On Thursday afternoon we headed to the media center that’s about an acre in size where hundreds of reporters from web sites, newspapers, magazines, radio stations and television outlets were seemingly roaming inside in a daze. Fighters such as Shane Mosley, Bernard Hopkins, Juan Manuel Marquez were being interviewed in more than 20 languages. Trainers, cut men, managers, promoters and others linked to boxing were sitting with reporters and drinking coffee that was abundant.

In the media center I got a chance to speak to old friends like Doug Fischer of Maxboxing.com. He’s a class act who loves boxing and knows the sport inside and out. He’s one of the few boxing writers who actually goes to local gyms to see new talent or fighters preparing for combat. There are not many boxing writers like Fischer who visit different gyms on a weekly basis. Most just hang out in one gym or not at all.

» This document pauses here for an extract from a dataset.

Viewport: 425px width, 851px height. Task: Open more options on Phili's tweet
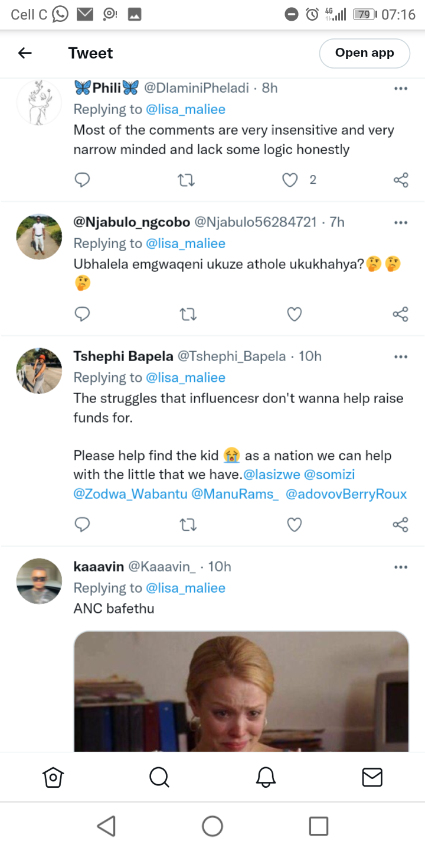[x=401, y=89]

On the other side of the vast media room is Rich Marotta who does television and radio. He has a weekly boxing show that is greatly received in Southern California. He an his producer James are hustling around the room grabbing boxers walking around to provide their listeners inside scoop. Marotta is another guy who loves boxing. If you get a chance to listen to his show you always come away with satisfaction that you didn’t waste your time. He’s one of the last of his breed.

While sitting at the table with a few of the other reporters, Ray Ontiveros, who works in featherweight contender Rocky Juarez’s corner, spots me and comes to talk. Though he’s not the primary trainer for Juarez any more (Ronnie Shields is the new trainer) he doesn’t harbor any ill feelings. We spent most of the afternoon talking about Houston and its boxing scene. Ontiveros also talked about the journey he and his protégé had taken during the last 12 years. About an hour later we realized there wasn’t going to be any lunch for the starving media horde so we walked to Nathan’s Hot Dogs to grab something to eat. Ontiveros is an interesting guy who has been all over the world. Some of his tales have us laughing including those he told us regarding Brazil. He’s a straight-shooter.

Later that night, the boxing writers were herded into Studio 54 to watch the last installment of HBO’s 24/7. We sat next to several reporters from England who exchanged information with us about boxing in both countries. It’s plain to see that boxing is not dying in England nor Mexico. Fans from those countries are rabid about the sport and continue to send exciting fighters to the professional ranks.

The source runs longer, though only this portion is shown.